L’UICI è una onlus creata nel 1920 a Genova da Aurelio Nicolodi, un ufficiale rimasto cieco durante la prima guerra mondiale. Da allora, l’associazione svolge la propria attività supportando ciechi e ipovedenti nelle proprie attività. Il deficit visivo ha certamente un enorme impatto nella vita delle persone. Ciò nonostante, sono moltissimi i ciechi e gli ipovedenti che sono completamente integrati nella società. Questo avviene anche grazie alla tecnologia che consente di minimizzare il deficit. Si pensi, per esempio, a quanto possa essere utile l’avvio di elettrodomestici grazie a comandi vocali o l’utilizzo di videoingranditori per il computer. Il supporto dell’UICI si manifesta in diverse attività in favore dei non vedenti, inclusa la lettura.

Doniamo la nostra voce per leggere i migliori libri di quest’estate

L’attività di lettura è certamente un’attività preclusa ai ciechi e ipovedenti. I ciechi dalla nascita riescono a imparare il braille, grazie all’acquisizione di una sensibilità tattile molto sviluppata. D’altro canto, trovare dei libri in braille può essere difficile e costoso. La carta su cui stampare in rilievo deve essere più spessa e resistente di quella di un tascabile. Questo si traduce in singoli libri trascritti in più volumi e in una minore disponibilità di scelta sul mercato. Inoltre, i ciechi e gli ipovedenti che hanno perso la vista da adulti acquisiscono meno facilmente la sensibilità dei polpastrelli per poter leggere in Braille. Un’alternativa è l’ascolto di audiobook, in genere di buona qualità, letti da attori professionisti. Anche in questo caso, però la scelta dei libri disponibili è molto limitata.
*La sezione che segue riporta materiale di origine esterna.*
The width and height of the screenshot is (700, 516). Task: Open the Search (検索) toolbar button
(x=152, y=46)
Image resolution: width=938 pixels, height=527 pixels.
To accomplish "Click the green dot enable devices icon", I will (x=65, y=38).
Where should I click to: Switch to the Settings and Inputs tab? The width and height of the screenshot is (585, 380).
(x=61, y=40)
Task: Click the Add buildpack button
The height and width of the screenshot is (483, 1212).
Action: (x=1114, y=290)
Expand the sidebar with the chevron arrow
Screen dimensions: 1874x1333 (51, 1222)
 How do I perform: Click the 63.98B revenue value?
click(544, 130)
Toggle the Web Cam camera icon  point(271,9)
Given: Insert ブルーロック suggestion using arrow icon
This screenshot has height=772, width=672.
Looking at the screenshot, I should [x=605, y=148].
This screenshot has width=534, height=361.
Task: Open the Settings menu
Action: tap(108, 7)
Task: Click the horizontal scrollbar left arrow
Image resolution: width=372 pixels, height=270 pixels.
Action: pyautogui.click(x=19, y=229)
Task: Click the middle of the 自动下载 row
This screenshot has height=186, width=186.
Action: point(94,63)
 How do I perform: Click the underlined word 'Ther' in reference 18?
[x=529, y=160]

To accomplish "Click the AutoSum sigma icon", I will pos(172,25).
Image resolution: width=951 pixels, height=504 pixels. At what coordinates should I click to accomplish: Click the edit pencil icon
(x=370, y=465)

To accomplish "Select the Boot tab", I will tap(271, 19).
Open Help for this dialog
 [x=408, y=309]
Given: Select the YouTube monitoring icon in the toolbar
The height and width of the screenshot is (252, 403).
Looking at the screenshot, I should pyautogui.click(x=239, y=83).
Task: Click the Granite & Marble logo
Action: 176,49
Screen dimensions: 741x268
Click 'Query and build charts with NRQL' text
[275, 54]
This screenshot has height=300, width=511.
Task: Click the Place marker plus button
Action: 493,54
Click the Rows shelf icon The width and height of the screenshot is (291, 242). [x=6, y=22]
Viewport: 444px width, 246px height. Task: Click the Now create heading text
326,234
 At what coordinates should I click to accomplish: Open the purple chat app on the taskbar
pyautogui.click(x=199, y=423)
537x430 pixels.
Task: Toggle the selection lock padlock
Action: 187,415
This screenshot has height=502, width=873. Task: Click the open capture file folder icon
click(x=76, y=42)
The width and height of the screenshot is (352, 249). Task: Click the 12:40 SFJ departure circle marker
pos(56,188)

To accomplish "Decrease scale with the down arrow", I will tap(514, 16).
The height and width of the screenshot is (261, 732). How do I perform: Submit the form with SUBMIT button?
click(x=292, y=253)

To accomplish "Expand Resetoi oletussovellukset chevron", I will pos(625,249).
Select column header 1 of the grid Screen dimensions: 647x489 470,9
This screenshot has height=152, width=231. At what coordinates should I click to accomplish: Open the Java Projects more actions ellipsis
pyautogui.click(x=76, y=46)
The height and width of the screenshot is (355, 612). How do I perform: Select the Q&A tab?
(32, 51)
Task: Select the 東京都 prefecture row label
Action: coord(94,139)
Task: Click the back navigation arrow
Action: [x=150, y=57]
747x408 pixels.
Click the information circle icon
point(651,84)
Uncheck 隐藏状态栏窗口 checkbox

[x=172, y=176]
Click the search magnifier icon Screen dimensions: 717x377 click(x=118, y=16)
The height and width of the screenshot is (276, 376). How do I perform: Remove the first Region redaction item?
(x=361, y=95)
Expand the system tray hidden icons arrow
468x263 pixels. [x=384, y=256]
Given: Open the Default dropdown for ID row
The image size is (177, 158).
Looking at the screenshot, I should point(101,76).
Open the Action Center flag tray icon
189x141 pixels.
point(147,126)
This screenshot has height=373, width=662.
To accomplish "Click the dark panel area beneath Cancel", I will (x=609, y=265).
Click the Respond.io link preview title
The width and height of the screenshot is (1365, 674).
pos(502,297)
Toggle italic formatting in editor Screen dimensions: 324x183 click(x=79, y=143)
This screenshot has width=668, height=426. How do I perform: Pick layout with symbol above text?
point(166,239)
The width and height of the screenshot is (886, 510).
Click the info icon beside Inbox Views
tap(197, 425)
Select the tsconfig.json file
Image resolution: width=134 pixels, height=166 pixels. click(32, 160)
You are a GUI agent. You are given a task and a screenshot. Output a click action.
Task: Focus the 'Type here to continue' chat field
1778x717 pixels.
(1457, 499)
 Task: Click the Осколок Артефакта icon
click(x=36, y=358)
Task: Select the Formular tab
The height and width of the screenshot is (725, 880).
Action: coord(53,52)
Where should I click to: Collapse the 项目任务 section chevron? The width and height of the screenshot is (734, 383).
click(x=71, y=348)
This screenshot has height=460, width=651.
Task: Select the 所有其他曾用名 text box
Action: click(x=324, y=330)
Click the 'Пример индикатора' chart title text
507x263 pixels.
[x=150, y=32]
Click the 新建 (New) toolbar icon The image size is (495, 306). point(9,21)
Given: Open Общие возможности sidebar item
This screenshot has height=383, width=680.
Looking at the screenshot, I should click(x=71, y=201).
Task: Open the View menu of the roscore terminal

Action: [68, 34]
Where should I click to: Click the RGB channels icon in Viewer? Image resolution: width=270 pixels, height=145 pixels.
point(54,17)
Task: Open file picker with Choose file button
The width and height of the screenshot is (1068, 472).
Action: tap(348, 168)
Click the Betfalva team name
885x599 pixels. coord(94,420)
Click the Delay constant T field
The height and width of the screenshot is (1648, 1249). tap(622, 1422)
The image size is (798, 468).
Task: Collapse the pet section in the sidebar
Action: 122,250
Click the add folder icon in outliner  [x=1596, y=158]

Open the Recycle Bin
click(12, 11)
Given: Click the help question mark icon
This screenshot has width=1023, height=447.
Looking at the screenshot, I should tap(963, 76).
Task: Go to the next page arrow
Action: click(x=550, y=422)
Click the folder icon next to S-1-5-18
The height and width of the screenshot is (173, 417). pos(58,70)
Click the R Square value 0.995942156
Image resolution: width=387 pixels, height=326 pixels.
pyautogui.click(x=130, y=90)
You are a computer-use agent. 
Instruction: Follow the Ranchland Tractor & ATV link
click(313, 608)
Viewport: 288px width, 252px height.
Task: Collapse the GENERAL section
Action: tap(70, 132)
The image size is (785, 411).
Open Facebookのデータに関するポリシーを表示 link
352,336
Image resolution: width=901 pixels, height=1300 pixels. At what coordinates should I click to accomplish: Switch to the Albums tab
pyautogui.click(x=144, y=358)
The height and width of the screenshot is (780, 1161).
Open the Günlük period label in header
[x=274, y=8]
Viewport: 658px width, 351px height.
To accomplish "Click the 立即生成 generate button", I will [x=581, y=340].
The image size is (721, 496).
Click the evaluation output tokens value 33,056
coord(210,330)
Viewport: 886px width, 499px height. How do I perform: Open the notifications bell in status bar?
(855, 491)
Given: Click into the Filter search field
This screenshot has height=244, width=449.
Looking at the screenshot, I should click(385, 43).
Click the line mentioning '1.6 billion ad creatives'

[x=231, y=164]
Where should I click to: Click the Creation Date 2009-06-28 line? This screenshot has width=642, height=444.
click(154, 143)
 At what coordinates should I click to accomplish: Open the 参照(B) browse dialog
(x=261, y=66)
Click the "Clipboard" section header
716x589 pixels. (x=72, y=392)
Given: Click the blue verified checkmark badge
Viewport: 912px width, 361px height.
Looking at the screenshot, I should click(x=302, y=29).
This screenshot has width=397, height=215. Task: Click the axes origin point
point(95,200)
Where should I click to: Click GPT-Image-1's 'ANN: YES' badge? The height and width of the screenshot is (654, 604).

Ecco dunque il Centro Nazionale del Libro Parlato dell’UICI. Il cieco che fosse interessato a un libro, può proporre la lettura all’UICI. Il libro verrà così letto e l’audio verrà spedito al richiedente. La lettura del libro viene effettuata da attori professionisti o da volontari. È possibile proporsi per la lettura degli audiobook. Ecco, dunque, che è possibile diventare donatori di voce per la lettura di libri per ciechi e non vedenti.